Academic papers describe interactive protocols, a real verifier sends random challenges in real time, so binding is implicit. They don't specify what to put in the transcript for the non-interactive version.
That responsibility falls to the implementor. In modular zkVM architectures, each layer assumes the adjacent layer handles it. Every hash operation has a cost, optimization pressure quietly pushes values out of the transcript on the logic of "probably fine."
Unit tests run honest provers. Integration tests run the honest prover. Nothing automated catches an adversarial one. Finding this requires a human who understands the full verification flow asking the one question most teams never asked.
Six zkVMs. Most carrying no live value at the time of disclosure, no funds were lost, no exploit landed. The bugs were found and reported before anyone with bad intentions got there. That matters.
But zkVM rollups are where the industry could be heading, the proof system underneath the chain, not just the contract on top of it.
How that scales when real value moves underneath it is, for now, still a hypothetical. The window for it to stay that way is narrowing.
Two different toolchains. Two different failure modes.
The skipped CLI step and the missing transcript binding are not the same bug.
But they are the same question, unanswered in the same way, who checked what the verifier was actually accepting?
Out of Scope
The question of who checked what the verifier was accepting has a structural answer. Nobody.

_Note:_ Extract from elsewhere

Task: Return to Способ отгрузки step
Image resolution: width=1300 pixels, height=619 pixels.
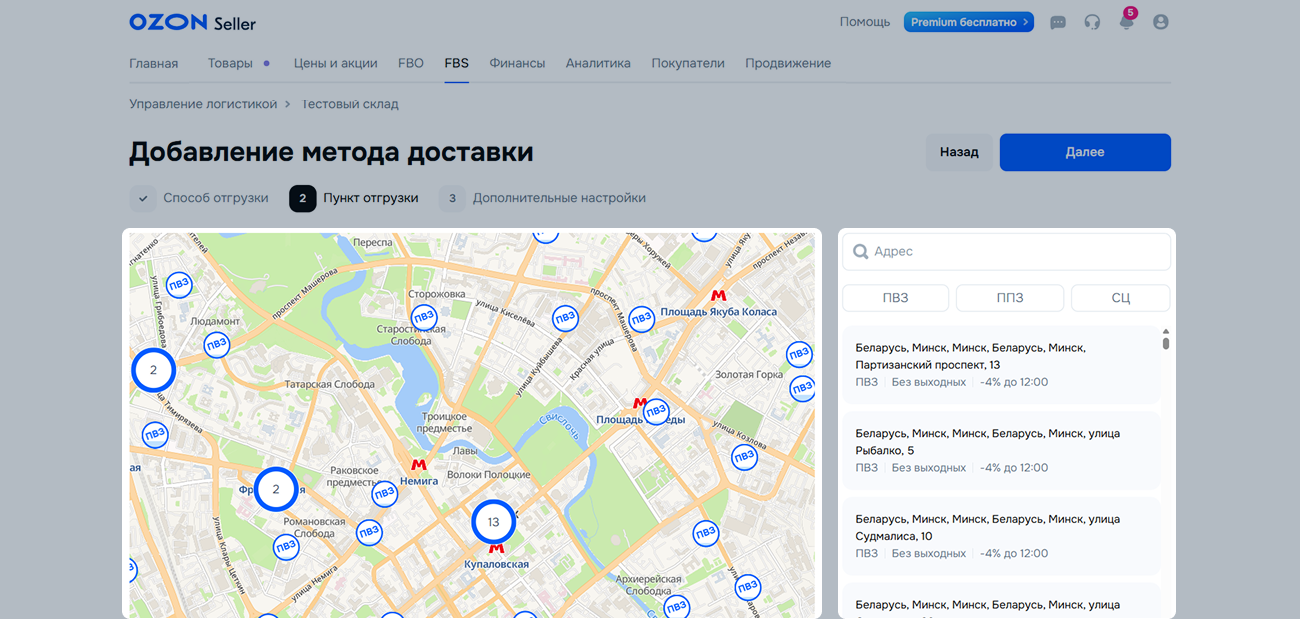Action: [x=200, y=198]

Because in most engagements, nobody was asked to.
Circuits get audited. Deployment doesn't. Verification keys, the cryptographic surface that determines whether a proof is accepted or rejected, are rarely shared with auditors.
It's not an oversight in the traditional sense. It's a boundary both sides agreed to, usually without considering what sits on the other side of it.
Pashov Audit Group audited Veil Cash. The misconfigured verifier was explicitly out of scope for their engagement. They noted it after the fact.
Not a criticism, scope is negotiated, and deployment parameters are often not shared with auditors at all.
But the result is a protocol that passed the audit and shipped a verifier that accepted any proof ever submitted to it.
zkSecurity, who published the Groth16 post-mortem after FoomCash was drained, were direct about their own exposure: The first thought when reviewing the vulnerability was that it could have happened to a project they had audited. Deployment is rarely in scope.. That was something they said they intended to change.
After the FoomCash exploit, Dedaub ran an EVM-wide scan for contracts to identify contracts that store the same element twice, using their advanced tooling. No other live contracts with significant locked value turned up. The known blast radius, on EVM chains at least, appeared contained.
The GitHub search found a different problem. A few repositories still carried the same δ=γ fingerprint.
One example: A Tornado Cash implementation built for educational purposes with 248 stars, the kind of repo developers clone as a starting point, deploy without reading the setup documentation, and assume is production-ready because someone else starred it.
The PoC for the Groth16 exploit is public.
The repos carrying the vulnerable defaults are public. The gap between those two facts is measured in whoever hasn't found them yet.
zkSecurity is adding Phase 2 detection to zkao, their continuous monitoring scanner.
Five of the six affected zkVMs were patched between October and December 2025, each within weeks of private disclosure by Sheoran and Wik. Ceno remains open.
The ecosystem is reacting.
Reacting to what's already found is not the same as knowing what hasn't been.
How many verifiers right now are holding funds behind a setup ceremony someone meant to finish?
The promise was never the code. It was the math underneath it.
ZK proof systems were sold as the end of trust, you don't have to believe the team built it right, you just verify the proof.
That guarantee is only as strong as the setup that generated the parameters, the transcript that binds the prover's values, and the scope that someone, somewhere, agreed to check.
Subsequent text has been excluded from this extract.